Begin PAGE TEXT
Tag: member research

  • When In Doubt, Do SOMETHING!

    When In Doubt, Do SOMETHING!

    Granite Partners ‘ sole reason for being is to help trade and professional associations excel at what they do, to grow and thrive and move forward confidently in their work of improving their members’ professional and business lives. Many of the engagements we take involve marketing, and one of the most frequent things we’ve been asked to do is essentially play the role of “energizer” for the organization’s marketing efforts.

    They’ve done the same thing year after year, promoted the same conference the same way, recruited the same type of members in the same way for years, and are starting to see their results deteriorate. Their membership numbers are flat, retention is down, conference attendance is dwindling and fragmenting, and the whole organization is struggling as a result of curtailed budgets, reduced momentum, staff ennui, and a general lack of verve for the organization’s mission.
End PAGE TEXT
Begin PROVIDED DATA
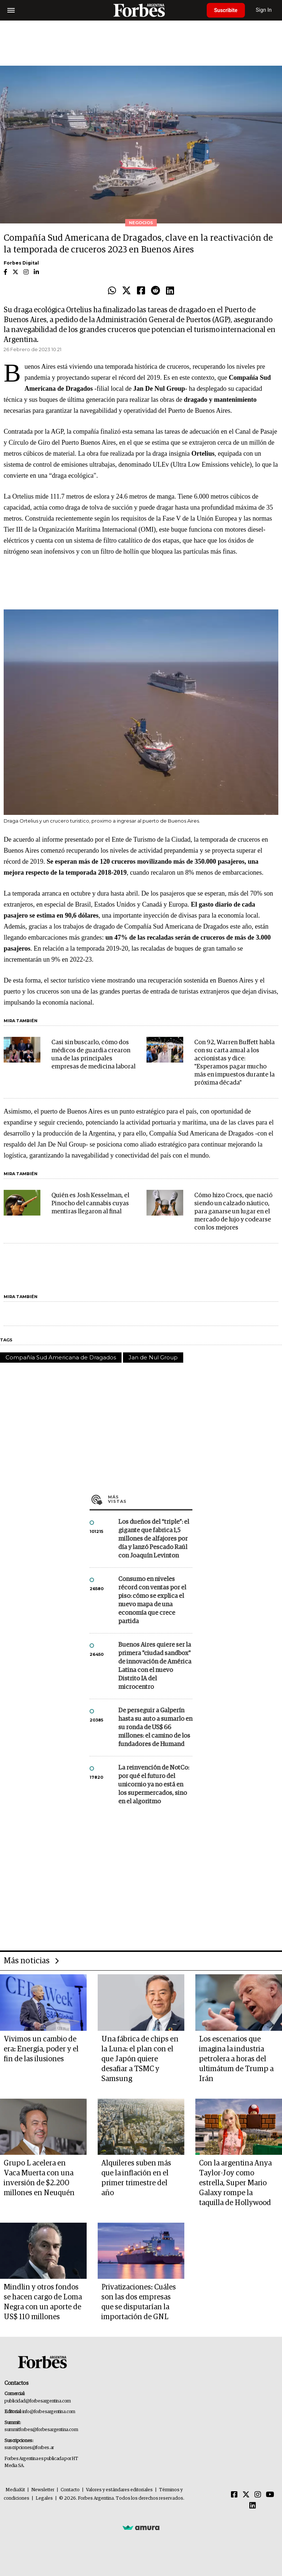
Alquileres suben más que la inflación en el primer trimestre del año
End PROVIDED DATA
SET TASK
From the post on association marketing above, copy out the passage starting with "Tag: member research" and going on through "organization’s marketing efforts.".

WORKED ANSWER
Tag: member research

  • When In Doubt, Do SOMETHING!

    When In Doubt, Do SOMETHING!

    Granite Partners ‘ sole reason for being is to help trade and professional associations excel at what they do, to grow and thrive and move forward confidently in their work of improving their members’ professional and business lives. Many of the engagements we take involve marketing, and one of the most frequent things we’ve been asked to do is essentially play the role of “energizer” for the organization’s marketing efforts.